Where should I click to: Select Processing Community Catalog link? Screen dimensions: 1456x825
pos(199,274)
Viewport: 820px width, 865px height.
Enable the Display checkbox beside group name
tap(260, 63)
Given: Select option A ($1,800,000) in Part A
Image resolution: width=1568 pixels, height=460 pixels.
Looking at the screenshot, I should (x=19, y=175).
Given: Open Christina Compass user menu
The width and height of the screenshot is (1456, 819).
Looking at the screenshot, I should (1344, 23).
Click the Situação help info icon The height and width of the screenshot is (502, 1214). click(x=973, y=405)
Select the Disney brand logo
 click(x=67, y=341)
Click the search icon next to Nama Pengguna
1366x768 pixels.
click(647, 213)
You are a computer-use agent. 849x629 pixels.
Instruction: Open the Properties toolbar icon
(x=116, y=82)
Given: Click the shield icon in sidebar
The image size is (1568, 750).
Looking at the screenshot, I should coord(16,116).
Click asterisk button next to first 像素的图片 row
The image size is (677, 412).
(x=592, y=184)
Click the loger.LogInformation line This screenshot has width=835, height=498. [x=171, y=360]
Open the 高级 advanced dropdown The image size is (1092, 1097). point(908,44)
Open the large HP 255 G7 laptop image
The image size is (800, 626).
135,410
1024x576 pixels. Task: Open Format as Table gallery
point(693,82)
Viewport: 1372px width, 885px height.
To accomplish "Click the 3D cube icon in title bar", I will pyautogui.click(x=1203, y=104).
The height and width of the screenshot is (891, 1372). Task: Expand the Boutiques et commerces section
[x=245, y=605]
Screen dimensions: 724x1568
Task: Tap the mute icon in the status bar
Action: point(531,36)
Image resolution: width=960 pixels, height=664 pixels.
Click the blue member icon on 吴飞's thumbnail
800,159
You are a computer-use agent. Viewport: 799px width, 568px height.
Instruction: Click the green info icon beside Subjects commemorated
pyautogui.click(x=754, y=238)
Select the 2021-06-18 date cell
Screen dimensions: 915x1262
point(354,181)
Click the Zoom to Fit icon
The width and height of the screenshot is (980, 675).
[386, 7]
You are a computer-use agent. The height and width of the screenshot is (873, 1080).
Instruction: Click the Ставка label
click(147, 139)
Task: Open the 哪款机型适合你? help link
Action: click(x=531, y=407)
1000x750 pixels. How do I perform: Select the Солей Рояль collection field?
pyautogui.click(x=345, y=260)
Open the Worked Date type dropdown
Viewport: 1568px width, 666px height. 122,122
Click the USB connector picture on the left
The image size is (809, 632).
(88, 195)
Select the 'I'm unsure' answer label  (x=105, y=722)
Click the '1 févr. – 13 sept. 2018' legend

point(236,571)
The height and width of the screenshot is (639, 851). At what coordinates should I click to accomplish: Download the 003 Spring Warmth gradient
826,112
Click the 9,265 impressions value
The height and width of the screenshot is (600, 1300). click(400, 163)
···
**How to complete this task**
A word-for-word copy of the entries, from the first line through the line containing "Given: Click the shield icon in sidebar", is the whole answer.

**Your solution**
Where should I click to: Select Processing Community Catalog link? Screen dimensions: 1456x825
pos(199,274)
Viewport: 820px width, 865px height.
Enable the Display checkbox beside group name
tap(260, 63)
Given: Select option A ($1,800,000) in Part A
Image resolution: width=1568 pixels, height=460 pixels.
Looking at the screenshot, I should (x=19, y=175).
Given: Open Christina Compass user menu
The width and height of the screenshot is (1456, 819).
Looking at the screenshot, I should (1344, 23).
Click the Situação help info icon The height and width of the screenshot is (502, 1214). click(x=973, y=405)
Select the Disney brand logo
 click(x=67, y=341)
Click the search icon next to Nama Pengguna
1366x768 pixels.
click(647, 213)
You are a computer-use agent. 849x629 pixels.
Instruction: Open the Properties toolbar icon
(x=116, y=82)
Given: Click the shield icon in sidebar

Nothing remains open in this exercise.